Why are 31 men and 1 woman looking at or actively running for the GOP nomination for President of the United States of America?  Why is this Presidential sweepstakes different? Here are several reasons:

1) The GOP does not have an heir apparent.  Rick Santorum thinks there is and it is him but in politics perception is reality so therefore, he is really wrong.  Typically, the GOP nominates the person who paid their dues and it is "his turn".  That might have applied to Santorum if he played his cards just right in the intervening time, but he didn't.  It would have applied to Mitt Romney, but he is not running.  Indeed, that he held to a pretence of running for a while may be why no one else can claim to be the heir.  More about that later.

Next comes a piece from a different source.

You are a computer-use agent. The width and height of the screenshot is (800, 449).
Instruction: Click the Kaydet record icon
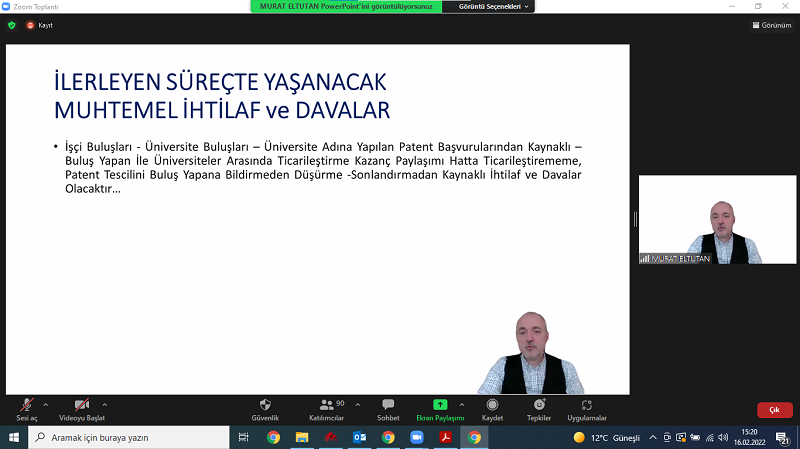(492, 405)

2) There is no better way to vet someone than to have the public and the press do it for you.  Thus corporations are highly inclined to have persons who performed admirably on the national stage as members of their boards of directors.  While some of the candidates are building name ID to secure reelection to an existing position, and others are seeking to garner speaking engagements and book sales, most (if not all) see the upside of Presidential defeat as a profitable and secure position on some number of corporate boards. 

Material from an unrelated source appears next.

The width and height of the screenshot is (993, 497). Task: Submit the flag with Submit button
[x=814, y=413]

3) The rules have changed.  In Tampa a number of rules changes were foisted upon the Republican Party over the objections of the Delegates and over the voiced objections of a large number of the members of the RNC itself.  Those rules changes include two new rules which I predicted then would have a broad sweeping impact on the very nature of the party including some unintended consequences.  Those rules can be labeled as "Delegate Discipline" and "Rules Flexibility".  Without getting too wonkish, I will simply state that these rules create a situation in which the nomination battle has moved from Iowa, New Hampshire, and South Carolina to the home and boardrooms in which sit the previous GOP nominee.  While there is no evidence that Mitt Romney is planning on playing his cards, he has them and could at any time.  That he toyed with running again, but didn't, preserved his ability to influence the outcome of the GOP nomination battle.  Even if he has no intent to do so, and even if other candidates don't intend to do so, the reality is that those who pull the strings on a prior GOP nominee could pull the strings on the next one.  This makes those prior candidates hot commodities for corporations across the land.  Sadly, the GOP is less of a grassroots party than it used to be.

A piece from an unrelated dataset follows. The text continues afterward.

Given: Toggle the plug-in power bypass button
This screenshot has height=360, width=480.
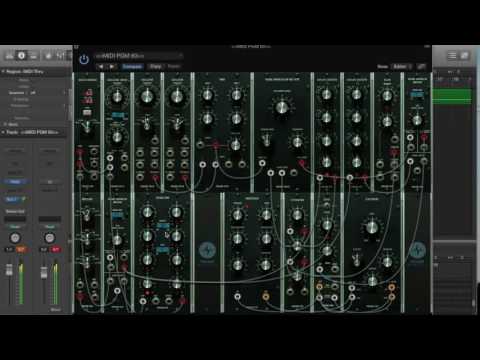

4) The obvious needs to be stated.  The next President will most likely be a Republican.  A two term President has to leave office very popular to be succeeded by a member of his own party.  Reagan did and gave us Bush.  Clinton almost did and we nearly got Gore'd.  Obama is a very different story.  While the history of American politics is a story of the unlikely, it is nonetheless very unlikely that a Democrat will follow on the heels of Mr. Obama given his lack of popularity. So, the questions is which of the candidates are really working to get the White House and which are engaged in a job search for relevance and financial gain?  I would suggest that Bush, Paul, Perry, Rubio, Santorum and Walker are as self convinced as anyone can be that they are "the guy" for 2016.  They certainly have shown that they have the "fire in the belly" for it and that they are willing to sacrifice what they have, and could have, to get where they believe they should be.  Perhaps there are others that should be added to that short list.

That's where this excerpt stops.